Activity:
The answer should consist of the full listing below, repeated exactly and free of pictures.

Dataset:
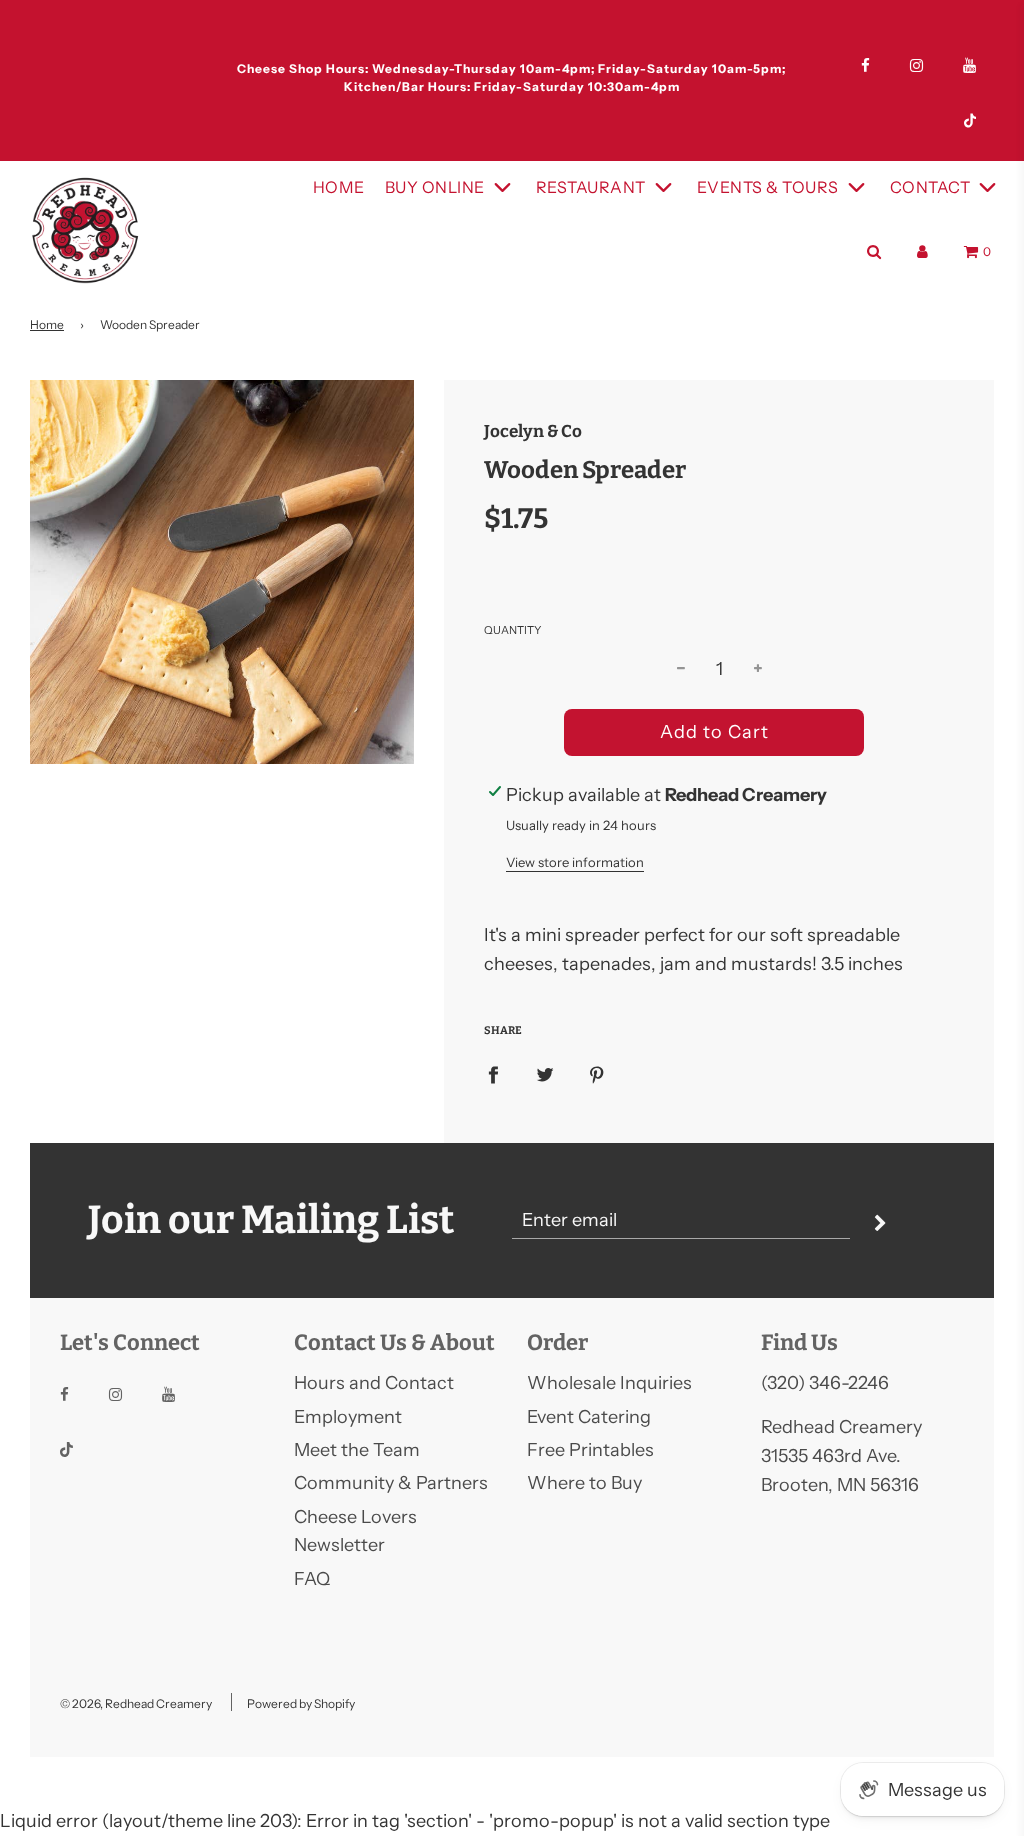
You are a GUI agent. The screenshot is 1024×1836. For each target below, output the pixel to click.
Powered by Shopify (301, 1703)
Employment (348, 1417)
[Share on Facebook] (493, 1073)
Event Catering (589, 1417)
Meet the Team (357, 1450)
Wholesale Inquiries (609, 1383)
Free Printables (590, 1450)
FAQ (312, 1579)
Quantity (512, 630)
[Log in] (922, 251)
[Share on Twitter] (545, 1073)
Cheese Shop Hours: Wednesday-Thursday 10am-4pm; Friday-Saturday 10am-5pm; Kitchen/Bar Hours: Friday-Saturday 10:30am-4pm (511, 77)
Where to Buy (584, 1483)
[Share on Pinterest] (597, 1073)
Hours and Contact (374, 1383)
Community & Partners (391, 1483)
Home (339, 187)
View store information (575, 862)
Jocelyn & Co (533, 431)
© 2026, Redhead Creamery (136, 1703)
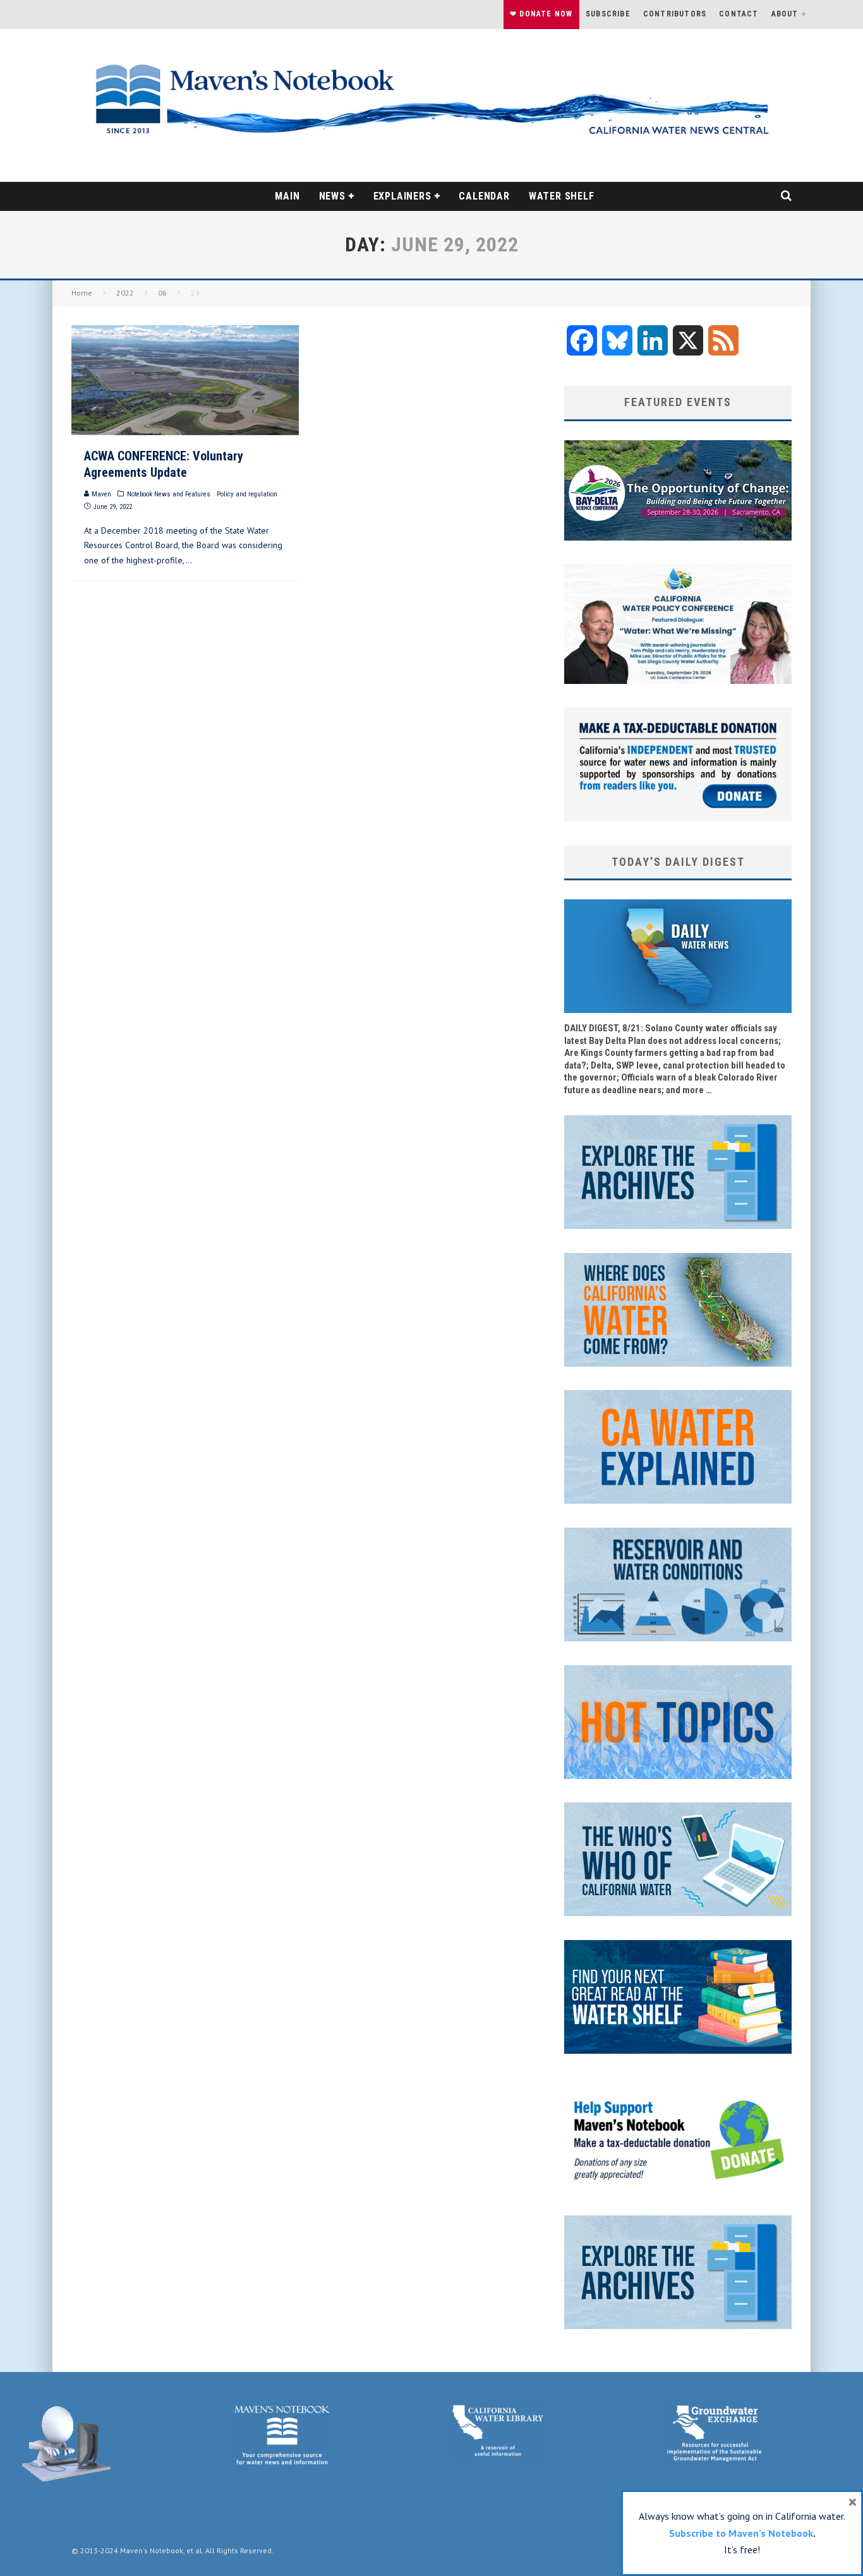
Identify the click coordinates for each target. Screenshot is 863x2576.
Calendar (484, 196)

Your response:
You are a GUI agent. The screenshot is 1024×1836. For each target below, output the pixel to click.
Powered by Shopify (301, 1703)
Employment (348, 1417)
[Share on Facebook] (493, 1073)
Event Catering (589, 1417)
Meet the Team (357, 1450)
Wholesale Inquiries (609, 1383)
Free Printables (590, 1450)
FAQ (312, 1579)
Quantity (512, 630)
[Log in] (922, 251)
[Share on Twitter] (545, 1073)
Cheese Shop Hours: Wednesday-Thursday 10am-4pm; Friday-Saturday 10am-5pm; Kitchen/Bar Hours: Friday-Saturday 10:30am-4pm (511, 77)
Where to Buy (584, 1483)
[Share on Pinterest] (597, 1073)
Hours and Contact (374, 1383)
Community & Partners (391, 1483)
Home (339, 187)
View store information (575, 862)
Jocelyn & Co (533, 431)
© 2026, Redhead Creamery (136, 1703)
Identify the click coordinates for each target. Screenshot is 863x2576.
Calendar (484, 196)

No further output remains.